L’impression 3D par photopolymérisation utilisée dans le domaine dentaire repose sur la fabrication additive de pièces suivant un processus décrit sur la figure 1. Tout d’abord, les pièces sont élaborées à l’aide d’une conception assistée par ordinateur (CAO). Le modèle numérique, établi avec précision selon la morphologie ou les besoins fonctionnels du patient, est converti en une succession de couches prêtes à être imprimées.

Ensuite, chaque couche est successivement solidifiée grâce à un bain de résine photosensible combiné à une source lumineuse contrôlée, amorçant la réaction de polymérisation. Ce procédé permet d’obtenir des géométries complexes avec une grande précision dimensionnelle et une excellente reproductibilité, ce qui en fait une technologie de choix pour la fabrication de dispositifs médicaux et dentaires personnalisés [1].

La polymérisation amorcée au cours de l’impression n’est toutefois que partielle, les couches successives n’étant exposées que brièvement à la lumière. La pièce obtenue présente ainsi un réseau hétérogène avec des zones moins polymérisées où persistent des composants non stabilisés.
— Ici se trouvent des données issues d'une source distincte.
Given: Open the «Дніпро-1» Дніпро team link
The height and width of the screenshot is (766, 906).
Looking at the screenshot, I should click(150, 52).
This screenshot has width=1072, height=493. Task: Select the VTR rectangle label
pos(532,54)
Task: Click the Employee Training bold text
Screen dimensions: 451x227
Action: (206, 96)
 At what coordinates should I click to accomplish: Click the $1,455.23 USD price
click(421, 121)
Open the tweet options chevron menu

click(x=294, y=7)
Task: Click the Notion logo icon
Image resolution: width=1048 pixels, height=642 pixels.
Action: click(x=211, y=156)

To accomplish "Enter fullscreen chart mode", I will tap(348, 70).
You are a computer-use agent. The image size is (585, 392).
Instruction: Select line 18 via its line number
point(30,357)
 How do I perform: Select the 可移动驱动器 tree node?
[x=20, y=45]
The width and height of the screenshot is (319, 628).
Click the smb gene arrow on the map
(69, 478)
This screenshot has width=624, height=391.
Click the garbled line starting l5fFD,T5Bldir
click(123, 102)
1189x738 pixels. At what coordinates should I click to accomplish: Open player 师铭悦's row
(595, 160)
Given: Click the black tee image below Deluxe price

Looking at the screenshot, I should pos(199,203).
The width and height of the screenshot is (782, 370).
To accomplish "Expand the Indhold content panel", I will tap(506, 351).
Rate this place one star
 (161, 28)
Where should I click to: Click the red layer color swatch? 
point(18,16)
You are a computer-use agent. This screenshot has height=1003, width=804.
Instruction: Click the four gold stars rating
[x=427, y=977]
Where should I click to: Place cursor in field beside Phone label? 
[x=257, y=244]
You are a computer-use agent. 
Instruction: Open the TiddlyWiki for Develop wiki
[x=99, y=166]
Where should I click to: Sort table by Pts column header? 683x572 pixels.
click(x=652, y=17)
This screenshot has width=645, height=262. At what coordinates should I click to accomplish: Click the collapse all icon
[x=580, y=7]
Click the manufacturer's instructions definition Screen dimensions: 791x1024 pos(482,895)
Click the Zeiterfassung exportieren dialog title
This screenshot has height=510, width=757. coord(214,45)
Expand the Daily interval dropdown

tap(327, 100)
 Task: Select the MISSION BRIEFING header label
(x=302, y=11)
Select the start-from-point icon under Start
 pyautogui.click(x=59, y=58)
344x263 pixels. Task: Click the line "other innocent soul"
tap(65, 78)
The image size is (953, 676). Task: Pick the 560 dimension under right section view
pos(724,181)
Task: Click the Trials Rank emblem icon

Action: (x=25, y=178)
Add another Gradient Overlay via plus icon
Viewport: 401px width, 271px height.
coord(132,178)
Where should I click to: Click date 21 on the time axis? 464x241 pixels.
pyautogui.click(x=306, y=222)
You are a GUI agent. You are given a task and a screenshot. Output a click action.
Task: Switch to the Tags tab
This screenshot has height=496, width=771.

Un post-traitement approprié demeure alors indispensable pour limiter le vieillissement et assurer des propriétés dimensionnelles, mécaniques, thermiques, chimiques et cytotoxiques optimales [2]. Pour une pièce allant en bouche, cette étape est incontournable.

Risques associés à la composition des résines 3D et importance du post-traitement

La plupart des résines dédiées au secteur dentaire contiennent des dérivés de bisphénol A (BPA), un composé reconnu comme perturbateur endocrinien et classé parmi les substances CMR (cancérigène, mutagène et reprotoxique) [3, 4 ]. De plus, certaines résines contiennent du 4-acryloylmorpholine, plus communément appelé ACMO, un composé toxique et classé CMR.